• _Task to carry out_
Report how many lines of the data below contain "pixels". Give nothing besides the number.

• _Collected data entries_
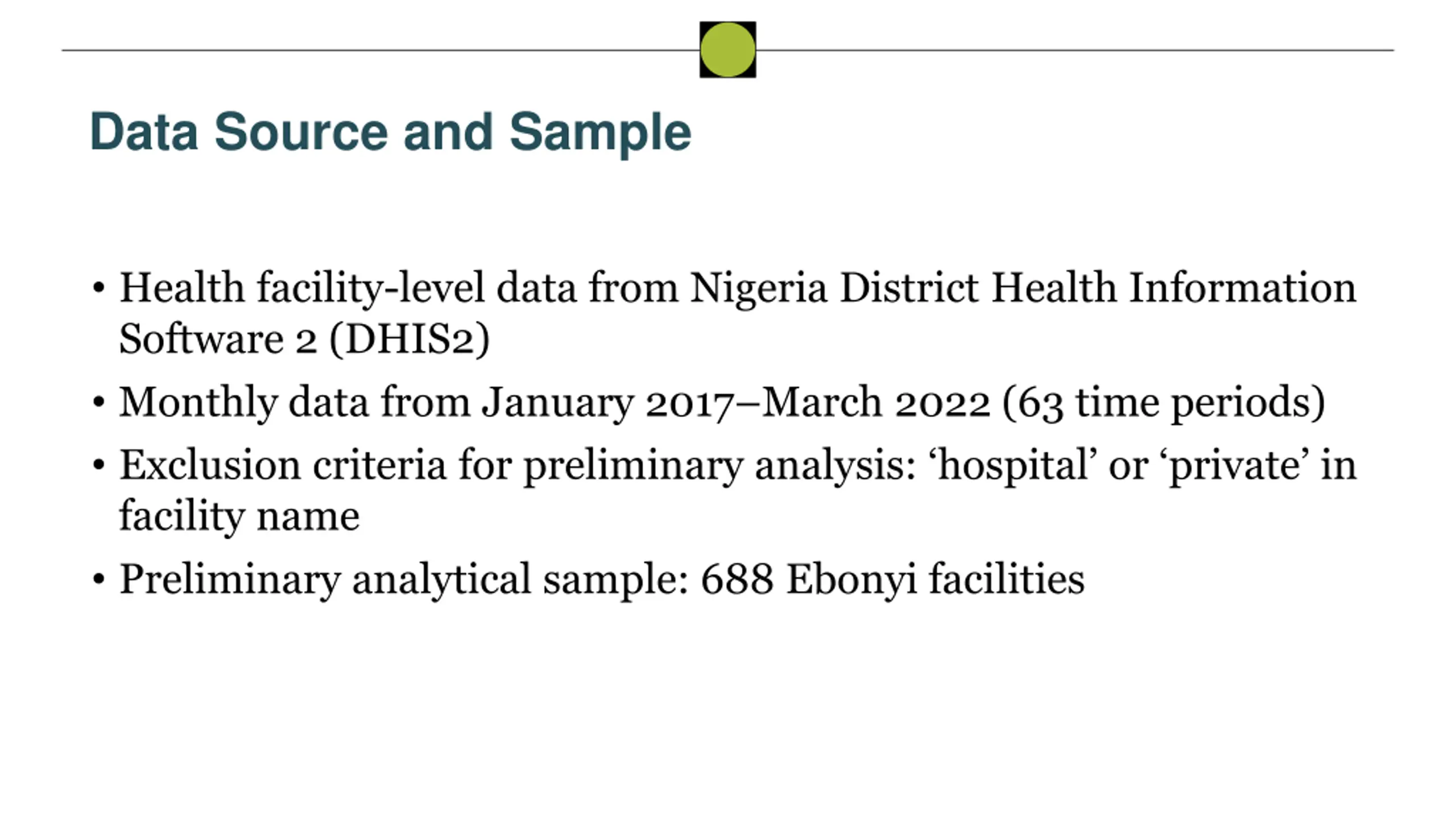Select the text '(63 time periods)'
The height and width of the screenshot is (819, 1456).
(1164, 403)
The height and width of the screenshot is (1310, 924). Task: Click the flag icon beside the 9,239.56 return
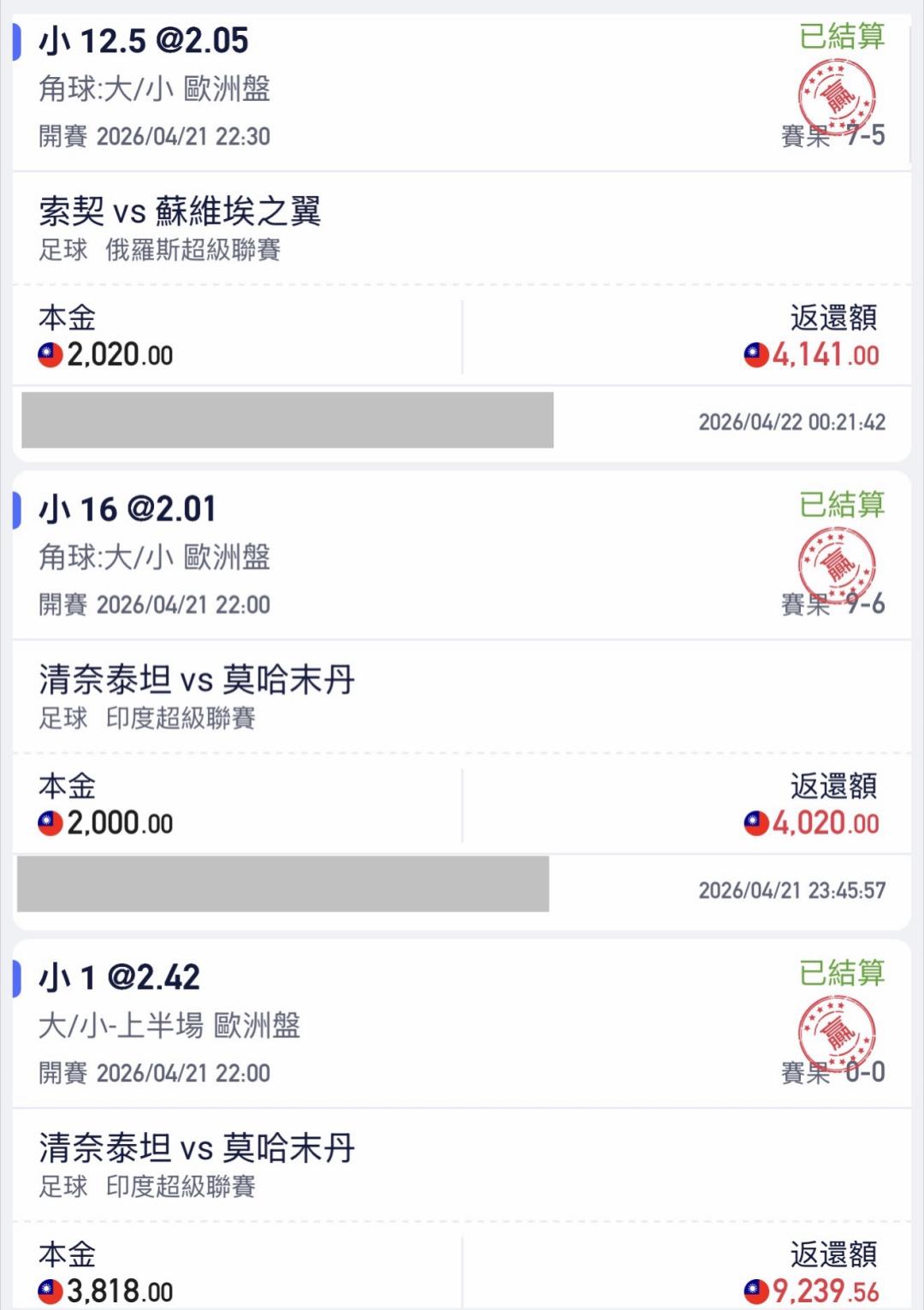(x=756, y=1291)
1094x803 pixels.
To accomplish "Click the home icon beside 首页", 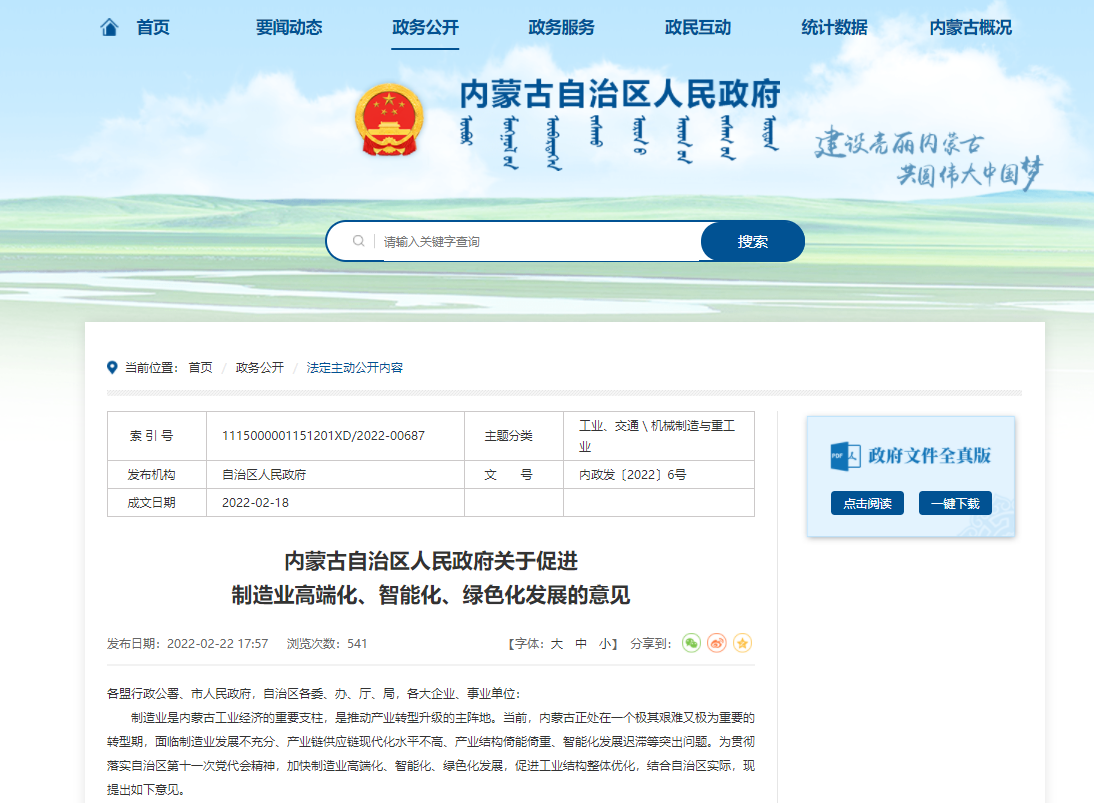I will [x=110, y=27].
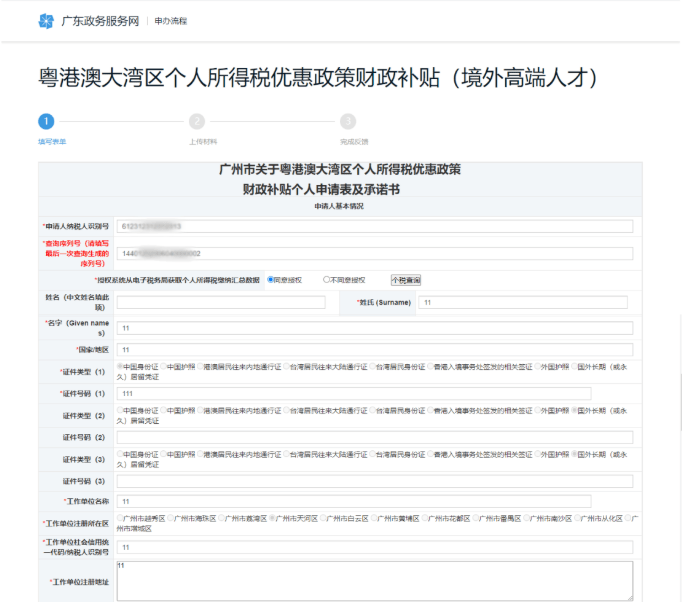Select 中国护照 for 证件类型 (1)
This screenshot has width=691, height=602.
163,366
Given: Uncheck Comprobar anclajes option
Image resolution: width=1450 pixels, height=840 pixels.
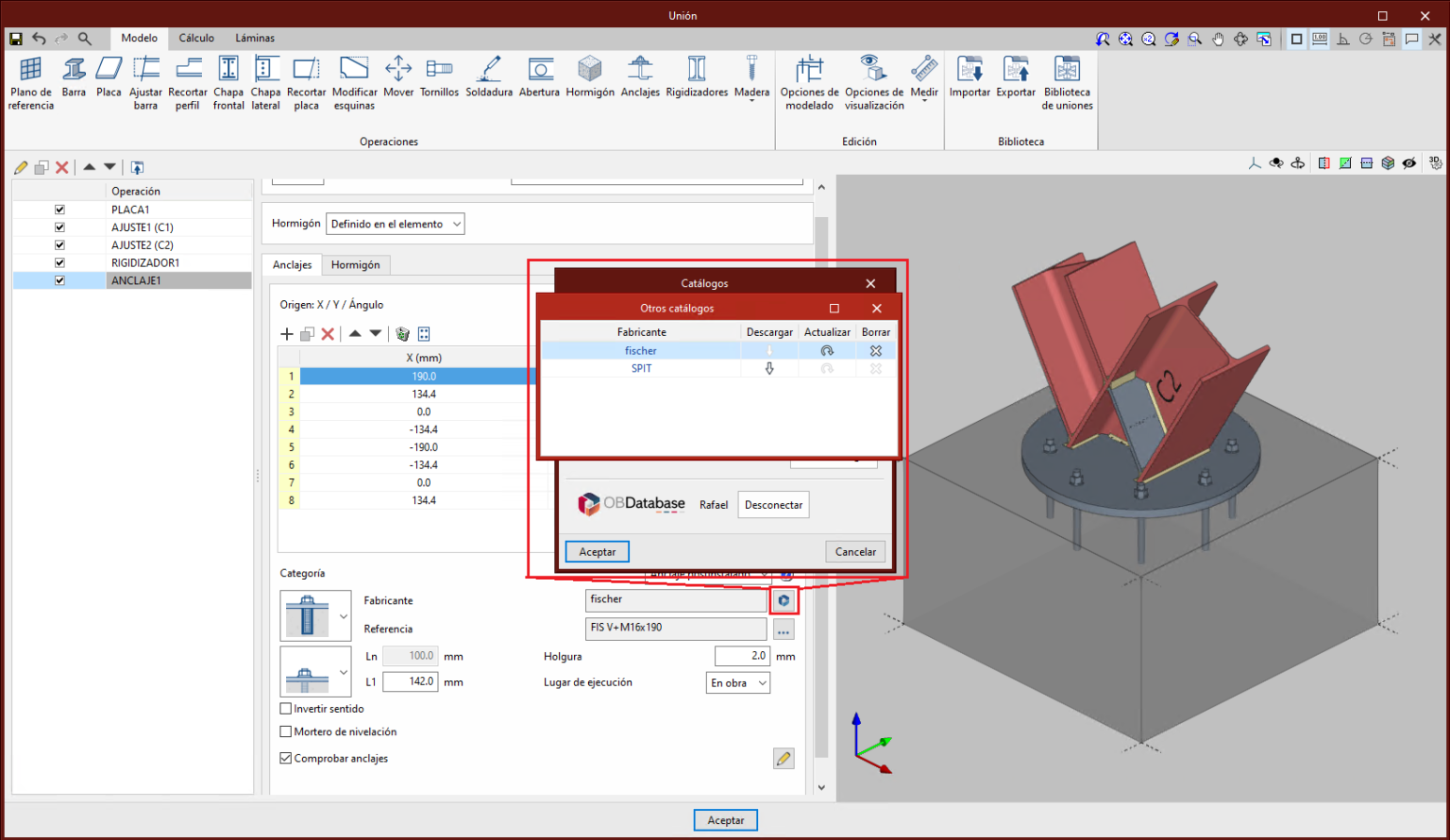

• _Your solution_
2